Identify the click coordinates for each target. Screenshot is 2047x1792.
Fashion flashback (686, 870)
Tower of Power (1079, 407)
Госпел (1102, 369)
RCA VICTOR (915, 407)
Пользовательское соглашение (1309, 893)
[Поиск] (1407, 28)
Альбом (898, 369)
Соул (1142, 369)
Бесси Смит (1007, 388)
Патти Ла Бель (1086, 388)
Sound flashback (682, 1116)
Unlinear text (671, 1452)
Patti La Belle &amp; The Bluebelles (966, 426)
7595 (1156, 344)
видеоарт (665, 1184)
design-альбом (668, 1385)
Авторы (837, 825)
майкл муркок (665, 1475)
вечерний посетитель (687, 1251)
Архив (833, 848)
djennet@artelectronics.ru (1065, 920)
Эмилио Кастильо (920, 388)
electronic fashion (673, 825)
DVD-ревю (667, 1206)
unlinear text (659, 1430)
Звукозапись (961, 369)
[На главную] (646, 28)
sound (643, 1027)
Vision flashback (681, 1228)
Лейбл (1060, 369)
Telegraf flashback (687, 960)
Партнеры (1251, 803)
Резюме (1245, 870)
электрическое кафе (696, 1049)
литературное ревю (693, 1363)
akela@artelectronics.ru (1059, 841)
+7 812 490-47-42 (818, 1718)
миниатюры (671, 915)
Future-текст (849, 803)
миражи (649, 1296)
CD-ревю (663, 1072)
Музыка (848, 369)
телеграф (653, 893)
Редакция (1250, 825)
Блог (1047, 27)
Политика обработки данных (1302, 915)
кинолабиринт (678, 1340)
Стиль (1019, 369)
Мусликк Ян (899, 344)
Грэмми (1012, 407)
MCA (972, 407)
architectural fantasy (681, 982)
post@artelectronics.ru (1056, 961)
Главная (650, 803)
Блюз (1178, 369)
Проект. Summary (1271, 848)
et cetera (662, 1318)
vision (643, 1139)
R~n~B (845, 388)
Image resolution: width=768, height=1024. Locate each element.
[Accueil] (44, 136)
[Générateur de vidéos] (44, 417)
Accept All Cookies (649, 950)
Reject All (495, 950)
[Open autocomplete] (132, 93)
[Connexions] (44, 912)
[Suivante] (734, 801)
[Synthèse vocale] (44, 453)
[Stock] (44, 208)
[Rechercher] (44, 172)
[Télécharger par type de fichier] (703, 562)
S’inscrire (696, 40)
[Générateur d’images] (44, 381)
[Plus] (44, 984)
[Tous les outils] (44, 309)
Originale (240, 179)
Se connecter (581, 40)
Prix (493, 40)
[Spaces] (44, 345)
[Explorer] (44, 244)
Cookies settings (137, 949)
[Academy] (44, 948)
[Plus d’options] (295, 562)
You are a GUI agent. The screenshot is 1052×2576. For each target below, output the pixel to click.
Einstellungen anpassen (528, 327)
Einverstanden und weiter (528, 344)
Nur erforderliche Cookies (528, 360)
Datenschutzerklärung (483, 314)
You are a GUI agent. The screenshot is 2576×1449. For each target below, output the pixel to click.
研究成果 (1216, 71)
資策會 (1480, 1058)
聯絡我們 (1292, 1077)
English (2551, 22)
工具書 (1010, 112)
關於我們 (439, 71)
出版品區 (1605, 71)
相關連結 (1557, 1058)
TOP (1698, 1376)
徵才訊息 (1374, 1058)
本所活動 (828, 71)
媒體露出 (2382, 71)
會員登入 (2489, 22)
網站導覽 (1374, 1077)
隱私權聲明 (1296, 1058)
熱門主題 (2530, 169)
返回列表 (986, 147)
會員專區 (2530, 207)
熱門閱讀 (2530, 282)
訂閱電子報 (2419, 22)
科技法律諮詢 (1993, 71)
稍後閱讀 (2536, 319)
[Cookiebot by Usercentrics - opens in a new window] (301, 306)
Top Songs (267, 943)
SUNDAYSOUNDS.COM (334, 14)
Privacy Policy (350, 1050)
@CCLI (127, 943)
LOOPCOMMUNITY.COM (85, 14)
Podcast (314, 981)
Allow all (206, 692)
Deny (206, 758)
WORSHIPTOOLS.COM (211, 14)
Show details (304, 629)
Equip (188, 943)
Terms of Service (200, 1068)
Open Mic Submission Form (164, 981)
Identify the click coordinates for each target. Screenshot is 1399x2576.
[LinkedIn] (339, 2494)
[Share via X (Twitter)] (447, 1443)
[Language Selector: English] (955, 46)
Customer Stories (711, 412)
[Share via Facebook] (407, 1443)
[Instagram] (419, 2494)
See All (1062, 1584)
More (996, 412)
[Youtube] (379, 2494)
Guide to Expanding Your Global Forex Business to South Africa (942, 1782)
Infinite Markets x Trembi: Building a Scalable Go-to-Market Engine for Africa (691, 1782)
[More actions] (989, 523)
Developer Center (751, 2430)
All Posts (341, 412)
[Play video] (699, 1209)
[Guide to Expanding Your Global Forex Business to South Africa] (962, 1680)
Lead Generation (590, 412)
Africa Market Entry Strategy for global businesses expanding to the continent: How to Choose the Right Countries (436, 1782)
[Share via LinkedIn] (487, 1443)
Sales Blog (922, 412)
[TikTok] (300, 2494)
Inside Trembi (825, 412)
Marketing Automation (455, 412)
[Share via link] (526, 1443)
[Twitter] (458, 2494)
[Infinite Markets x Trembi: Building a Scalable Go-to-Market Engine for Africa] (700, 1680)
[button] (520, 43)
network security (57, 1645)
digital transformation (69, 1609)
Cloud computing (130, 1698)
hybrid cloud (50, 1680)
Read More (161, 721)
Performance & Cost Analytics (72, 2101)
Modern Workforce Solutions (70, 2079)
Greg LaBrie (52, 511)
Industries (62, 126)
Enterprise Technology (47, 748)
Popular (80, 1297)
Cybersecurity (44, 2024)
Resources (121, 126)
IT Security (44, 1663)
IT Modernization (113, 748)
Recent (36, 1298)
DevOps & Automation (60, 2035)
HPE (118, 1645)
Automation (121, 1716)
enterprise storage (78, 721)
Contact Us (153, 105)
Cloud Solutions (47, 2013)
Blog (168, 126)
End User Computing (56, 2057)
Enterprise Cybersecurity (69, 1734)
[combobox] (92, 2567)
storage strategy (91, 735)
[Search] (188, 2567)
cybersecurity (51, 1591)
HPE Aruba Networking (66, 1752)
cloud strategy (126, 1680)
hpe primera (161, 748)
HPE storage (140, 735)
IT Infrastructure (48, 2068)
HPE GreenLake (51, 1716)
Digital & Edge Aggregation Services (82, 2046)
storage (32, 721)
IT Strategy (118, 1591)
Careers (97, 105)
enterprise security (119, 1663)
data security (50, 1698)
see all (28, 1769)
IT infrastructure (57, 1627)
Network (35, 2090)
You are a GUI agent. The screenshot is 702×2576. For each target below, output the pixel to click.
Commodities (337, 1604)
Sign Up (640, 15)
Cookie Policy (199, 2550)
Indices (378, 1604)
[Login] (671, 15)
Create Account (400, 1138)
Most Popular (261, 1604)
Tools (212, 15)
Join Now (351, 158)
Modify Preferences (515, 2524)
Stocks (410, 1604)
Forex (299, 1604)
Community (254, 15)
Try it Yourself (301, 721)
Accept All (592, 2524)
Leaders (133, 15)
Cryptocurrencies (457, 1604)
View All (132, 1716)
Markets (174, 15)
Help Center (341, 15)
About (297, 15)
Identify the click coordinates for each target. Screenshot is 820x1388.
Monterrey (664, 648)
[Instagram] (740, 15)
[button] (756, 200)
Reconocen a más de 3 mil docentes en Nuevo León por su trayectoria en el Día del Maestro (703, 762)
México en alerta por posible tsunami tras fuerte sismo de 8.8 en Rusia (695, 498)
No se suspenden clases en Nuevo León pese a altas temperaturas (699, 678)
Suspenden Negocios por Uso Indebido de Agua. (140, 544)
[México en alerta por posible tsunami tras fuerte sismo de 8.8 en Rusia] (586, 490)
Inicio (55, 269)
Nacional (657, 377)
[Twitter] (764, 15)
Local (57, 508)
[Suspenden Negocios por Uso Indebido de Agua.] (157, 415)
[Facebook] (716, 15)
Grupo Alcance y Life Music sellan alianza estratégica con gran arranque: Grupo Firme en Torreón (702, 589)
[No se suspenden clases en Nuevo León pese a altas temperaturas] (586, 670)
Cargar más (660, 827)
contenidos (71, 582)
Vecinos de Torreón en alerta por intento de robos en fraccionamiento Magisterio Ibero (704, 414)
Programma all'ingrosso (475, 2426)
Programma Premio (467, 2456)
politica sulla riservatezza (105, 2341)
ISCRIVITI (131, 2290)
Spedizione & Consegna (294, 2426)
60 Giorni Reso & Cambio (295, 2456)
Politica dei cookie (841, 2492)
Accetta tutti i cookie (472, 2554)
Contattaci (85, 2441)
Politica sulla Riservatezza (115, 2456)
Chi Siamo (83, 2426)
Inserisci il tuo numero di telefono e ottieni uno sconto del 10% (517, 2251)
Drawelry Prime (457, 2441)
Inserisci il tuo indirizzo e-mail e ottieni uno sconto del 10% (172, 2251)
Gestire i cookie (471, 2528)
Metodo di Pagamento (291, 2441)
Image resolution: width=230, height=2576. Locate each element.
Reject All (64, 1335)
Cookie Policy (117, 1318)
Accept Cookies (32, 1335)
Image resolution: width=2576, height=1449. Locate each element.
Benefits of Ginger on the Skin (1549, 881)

::::

• Task directions
Scanning the data above, copy out every line where "Torreón" is found.

• Response to this task
Grupo Alcance y Life Music sellan alianza estratégica con gran arranque: Grupo Firme en Torreón (702, 589)
Vecinos de Torreón en alerta por intento de robos en fraccionamiento Magisterio Ibero (704, 414)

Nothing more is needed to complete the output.